El Diagnóstico del Fracaso Mexicano en el Clásico Mundial de Beisbol 2026
El análisis está claro: México no falló en el Clásico Mundial de Beisbol 2026 por una carencia de talento, sino por deficiencias en la estructura, la planeación y las decisiones clave en la conformación del equipo. La interrogante ya no se centra en lo sucedido, sino en quién asume la responsabilidad por lo ocurrido y, más crucialmente, quién implementará las correcciones necesarias. El problema trasciende el terreno de juego; reside en la manera en que se toman—o se evitan—las decisiones dentro del béisbol mexicano.

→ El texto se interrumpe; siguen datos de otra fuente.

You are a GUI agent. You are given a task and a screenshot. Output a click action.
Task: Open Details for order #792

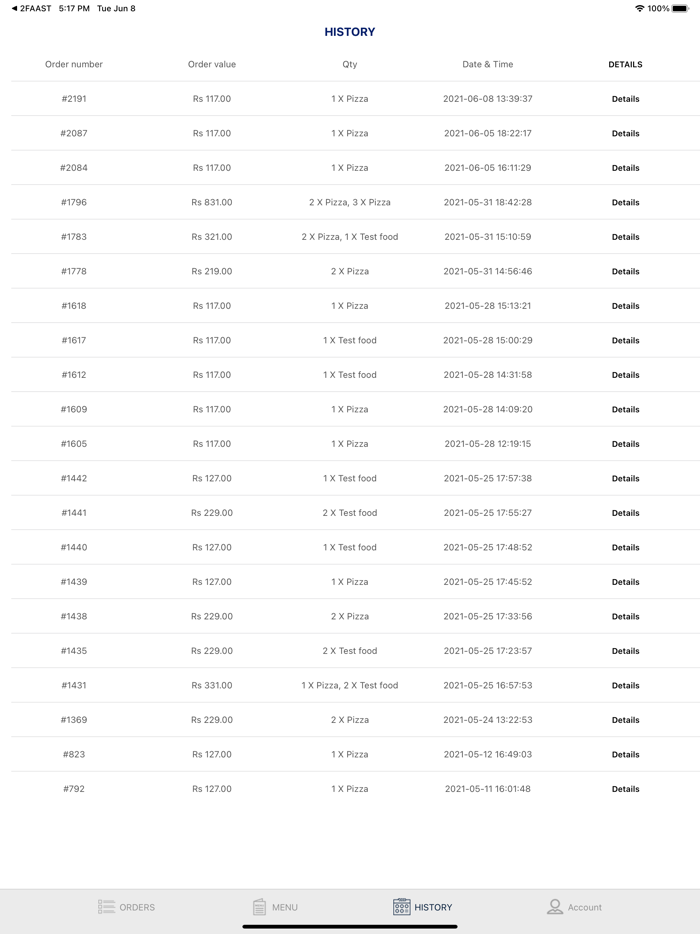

La Fractura Estructural: Dos Ligas, Ningún Sistema Unificado
México enfrenta una realidad poco examinada: no existe un sistema integrado de béisbol profesional. Por un lado, la Liga Mexicana de Beisbol, reconocida por Major League Baseball y Minor League Baseball, opera con un calendario que coincide con MLB, combinando jugadores veteranos en declive y jóvenes en desarrollo, pero con equipos dispares como Charros de Jalisco y Diablos Rojos del México. Aunque tiene respaldo institucional, no siempre refleja el máximo nivel competitivo.
Por otro lado, la Liga Mexicana del Pacífico ofrece una competencia más corta y de mayor calidad, con equipos sólidos como Tomateros de Culiacán y Naranjeros de Hermosillo, representando a México en la Serie del Caribe. Sin embargo, esta liga, pese a su fortaleza deportiva, no influye significativamente en las decisiones estructurales. Esta división entre dos ligas importantes sin un sistema unificado es una de las fracturas fundamentales que afectan al béisbol nacional.
Ausencias Críticas y Problemas de Construcción del Equipo
Un factor crítico fue la falta de gestión para integrar talento disponible. Jugadores como Alex Verdugo, Luis Urías y Ramón Urías, entre otros, estuvieron ausentes, mientras que México contó con figuras como Randy Arozarena y Alejandro Kirk, quienes aportaron ofensiva pero no fueron suficientes. En torneos de alto nivel, se requiere profundidad y equilibrio en todo el lineup, áreas donde México quedó corto.
En el pitcheo, las ausencias fueron aún más reveladoras, con nombres como Vicente Belloso, Patrick Sandoval y José Urquidy fuera del roster. Esto no fue un simple contratiempo; evidenció un problema estructural en la construcción del pitcheo, conocido incluso antes del torneo. El equipo dependía de Javier Assad como único as, con un bullpen sin profundidad, incapaz de sostener partidos ante potencias rivales.
Errores en el Manejo y Falta de Claridad en el Mando
El manejo del equipo también merece análisis. Benjamín Gil, manager con experiencia, cometió errores en el uso del staff de pitcheo y en decisiones clave, costando oportunidades ofensivas. En torneos cortos, estas decisiones son determinantes, lo que lleva a cuestionar si tuvo margen de decisión o simplemente administró lo entregado. Su continuidad debe evaluarse seriamente, basándose en resultados y manejo competitivo.
Pero el fondo del problema va más allá del dugout. La integración de la selección nacional involucra a la Federación Mexicana de Beisbol, ligas, cuerpo técnico y factores externos, sin una línea clara de mando. La oficina presidencial del béisbol, liderada por Edgar González, dejó dispersión y falta de estructura, un antecedente que aún pesa. Cuando todos deciden, nadie responde, creando un vacío de responsabilidad.
Conclusión: La Necesidad de Orden y Responsabilidad
México no necesita descubrir talento; lo tiene. Lo que requiere es definir mejor las decisiones: quién construye el roster, quién toma las decisiones finales y quién gestiona a los jugadores. El problema ya no es técnico; es estructural. La pregunta final es inevitable: ¿México tiene la capacidad y voluntad de ordenar su béisbol y asumir la responsabilidad de hacerlo bien? Solo con un sistema unificado y líneas claras de mando se podrá evitar futuros fracasos en competiciones internacionales.